Identification of Sid2-mediated Cdc11 phosphorylation sites. (A) Sid2-Myc₁₃ was immunoprecipitated from cdc16-116 cells that had been shifted to 36ºC for 2.5 h and incubated with MBP-Cdc11-(1-660) (wild-type) or MBP-Cdc11-S5A. (B) Phosphotryptic peptides from the indicated Cdc11 proteins were separated in two dimensions with the anode on the left. The positions of major phosphopeptides are numbered. The asterisks indicate minor phosphopeptides. Equal counts of wild-type MBP-Cdc11-(1-660) or the S5A mutant were analyzed individually (left two panels) or mixed together (right panel) to prove the correct assignment of phosphorylation sites. (C) Sid2 phosphorylation sites contribute to Cdc11 mitotic phosphorylation. cdc11-GFP, cdc11-S5A-GFP, and cdc11-S5D-GFP strains were synchronized in G2 phase using temperature shift of cdc25-22 to 36ºC for 4 h, and samples were taken every 15 min after return to 25ºC. Cdc11 proteins were isolated from cell pellets by immunoprecipitation and detected by immunoblotting with anti-GFP antibody.

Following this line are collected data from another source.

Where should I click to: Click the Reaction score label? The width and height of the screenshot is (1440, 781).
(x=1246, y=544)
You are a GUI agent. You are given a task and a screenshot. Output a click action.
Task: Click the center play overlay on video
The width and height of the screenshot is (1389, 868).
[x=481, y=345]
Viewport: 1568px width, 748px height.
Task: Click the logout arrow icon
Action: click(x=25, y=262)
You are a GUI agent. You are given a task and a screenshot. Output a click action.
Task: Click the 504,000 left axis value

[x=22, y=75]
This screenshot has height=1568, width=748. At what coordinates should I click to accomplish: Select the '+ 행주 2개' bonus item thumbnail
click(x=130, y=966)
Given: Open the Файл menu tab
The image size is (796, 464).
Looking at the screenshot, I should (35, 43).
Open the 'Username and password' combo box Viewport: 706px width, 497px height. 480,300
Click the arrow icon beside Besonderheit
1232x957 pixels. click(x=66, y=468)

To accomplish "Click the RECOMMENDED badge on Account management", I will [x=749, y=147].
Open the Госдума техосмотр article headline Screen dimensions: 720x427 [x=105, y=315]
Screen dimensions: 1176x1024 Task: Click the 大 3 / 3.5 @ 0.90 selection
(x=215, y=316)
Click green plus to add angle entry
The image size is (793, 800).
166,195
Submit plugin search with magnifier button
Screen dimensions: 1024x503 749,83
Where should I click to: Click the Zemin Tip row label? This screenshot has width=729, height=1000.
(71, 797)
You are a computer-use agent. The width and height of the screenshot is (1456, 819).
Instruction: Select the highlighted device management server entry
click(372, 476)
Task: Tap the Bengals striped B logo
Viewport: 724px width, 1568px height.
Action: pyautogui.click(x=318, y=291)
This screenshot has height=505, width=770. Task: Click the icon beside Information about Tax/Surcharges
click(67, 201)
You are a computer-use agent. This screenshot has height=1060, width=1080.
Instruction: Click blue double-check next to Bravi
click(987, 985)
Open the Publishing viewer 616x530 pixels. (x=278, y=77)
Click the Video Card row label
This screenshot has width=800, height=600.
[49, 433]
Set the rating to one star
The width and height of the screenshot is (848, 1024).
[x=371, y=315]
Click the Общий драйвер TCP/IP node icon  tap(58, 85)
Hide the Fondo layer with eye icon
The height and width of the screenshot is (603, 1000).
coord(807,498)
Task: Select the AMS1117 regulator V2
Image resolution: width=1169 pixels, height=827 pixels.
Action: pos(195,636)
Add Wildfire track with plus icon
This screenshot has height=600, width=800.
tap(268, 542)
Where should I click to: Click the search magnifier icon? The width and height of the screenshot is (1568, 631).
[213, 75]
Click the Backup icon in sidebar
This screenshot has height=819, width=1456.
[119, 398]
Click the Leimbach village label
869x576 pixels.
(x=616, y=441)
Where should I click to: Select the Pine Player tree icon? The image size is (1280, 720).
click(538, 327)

Cell cycle progression was monitored by formation of septa. (D) Samples from the 60-min time point in (C) were run on the same gel to demonstrate comigration of the most rapidly migrating Cdc11 band. (E) An anti-GFP immunoprecipitate of wild-type Cdc11 or Cdc11-S5A isolated from a similar cdc25 block-and-release experiment at the indicated septation indices was treated (+) or not (−) with λ-phosphatase before immunoblotting.